MORCoRA: Multi-Objective Refactoring Recommendation Considering Review Availability

This paper proposes MORCoRA, a multi-objective search-based technique that recommends code quality-improving refactoring sequences along with suitable reviewers by simultaneously optimizing for expertise and workload availability to ensure the refactorings can be promptly reviewed.

Lei Chen, Shinpei Hayashi

Published Tue, 10 Ma
📖 4 min read☕ Coffee break read

Imagine you are the captain of a busy ship (a software project). You realize the ship needs some repairs and upgrades to sail smoother and faster. You have a brilliant engineer (an AI tool) who can tell you exactly which planks to replace and how to rearrange the cargo to make the ship better.

However, there's a catch: You can't just fix the ship while it's sailing. You need to get permission from your crew, and more importantly, you need to find crew members who actually know how to fix that specific part of the ship and aren't currently drowning in other work.

This is the problem the paper MORCoRA solves.

Here is the breakdown in simple terms:

1. The Problem: The "Perfect Plan" That Never Happens

In the world of software, developers often use "Search-Based Refactoring." Think of this as a GPS that plots the perfect route to fix code. It looks for ways to make the code cleaner, faster, and less buggy.

But in the real world, a perfect plan is useless if:

  • The Reviewer is clueless: You ask a chef to review a mechanic's engine repair. They don't know enough to say "yes" or "no."
  • The Reviewer is too busy: You ask the only mechanic on the ship to review the repair, but they are already fixing the engine, painting the deck, and cooking dinner. They will ignore your request or delay it forever.

The paper argues that most AI tools only look for the "perfect repair" but ignore whether anyone is actually available to approve it. This leads to great ideas that sit in a drawer, never getting applied, while the ship's quality slowly rots.

2. The Solution: MORCoRA (The Smart Captain's Assistant)

The authors created a new tool called MORCoRA. Instead of just looking for the best repair, it looks for the best repair that can actually get approved.

It balances three goals, like a chef trying to make a meal that is:

  1. Delicious (Code Quality): The code must actually get better.
  2. Safe to Eat (Semantic Coherence): The fix must make sense. You can't move a "brake pedal" to the "steering wheel" just because it looks neat; the car won't work.
  3. Ready to Serve (Review Availability): This is the new, special ingredient. The tool checks:
    • Who knows this code? (Expertise)
    • Who has free time right now? (Workload)

If the tool finds a great fix but the only expert is swamped with 10 other tasks, MORCoRA says, "Nope, let's skip this one and find a different fix that a busy-but-capable person can handle."

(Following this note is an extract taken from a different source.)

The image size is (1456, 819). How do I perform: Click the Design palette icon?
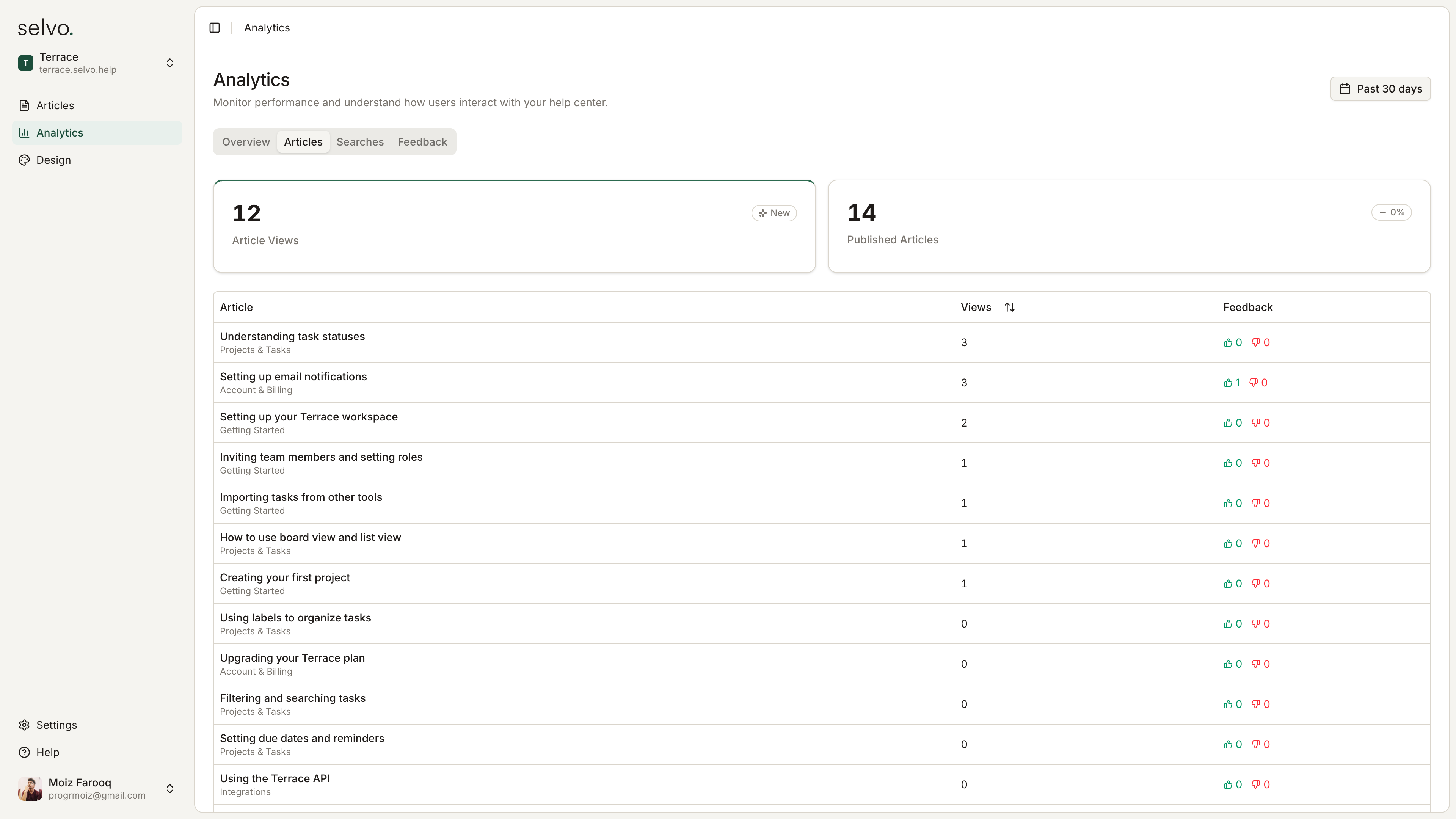pos(24,160)
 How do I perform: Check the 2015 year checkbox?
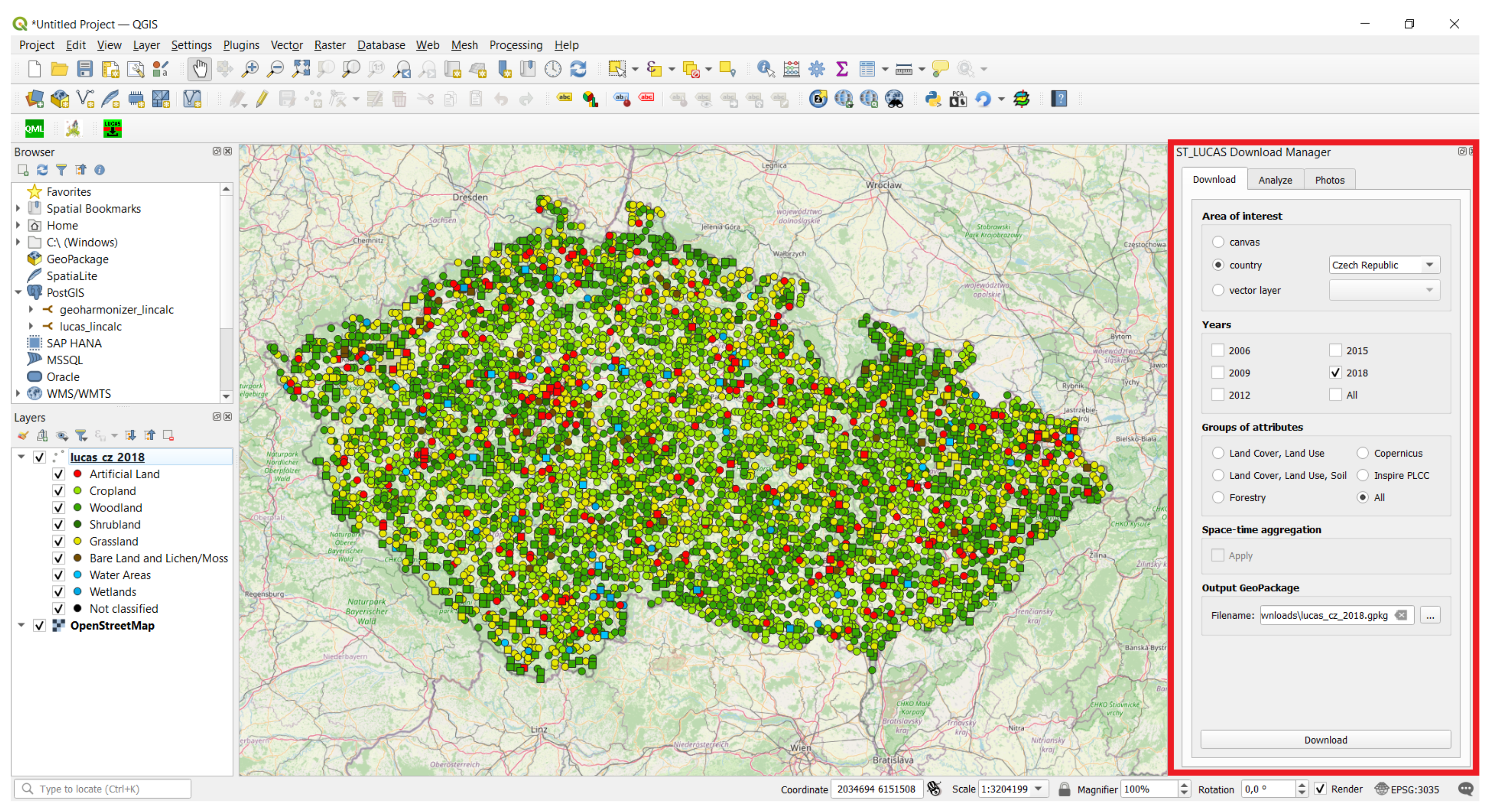pyautogui.click(x=1335, y=350)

3. How It Works (The Recipe)

The tool uses a "genetic algorithm." Imagine a garden where you are trying to grow the perfect plant.

  • You start with 100 random ideas for fixes.
  • You test them against your three goals (Taste, Safety, Availability).
  • You keep the best ones, mix their "DNA" (combine parts of different fixes), and mutate them (make small random changes).
  • Over time, the garden fills with plants that are delicious, safe, and ready to be picked by a gardener who isn't too busy.

4. The Results: Does It Work?

The researchers tested this on six popular software projects (like the ones you might use on your phone or computer).

  • The "Old Way" (Ignoring Availability): Found great fixes, but often suggested them to people who were too busy or didn't know the code. The "approval rate" was low.
  • The "MORCoRA Way": Found fixes that were slightly less "perfect" in a theoretical sense, but were 433% more likely to actually get approved because they matched the right person with the right free time.

The Analogy:

  • Old Tool: "Here is the best recipe for a cake! Give it to the head chef!" (But the head chef is asleep and the sous-chef doesn't know how to bake). Result: No cake.
  • MORCoRA: "Here is a very good recipe. Give it to the sous-chef who is currently on a break and knows how to bake." Result: A cake gets made.

5. The Big Takeaway

The paper concludes that we need to stop treating software development like a math problem where only the "best answer" matters. We have to treat it like a team sport.

If you want to improve your software, you can't just find the best fix; you have to find the best fix that your team can actually handle right now. MORCoRA is the tool that helps you do exactly that, ensuring that good ideas don't get stuck in "review purgatory."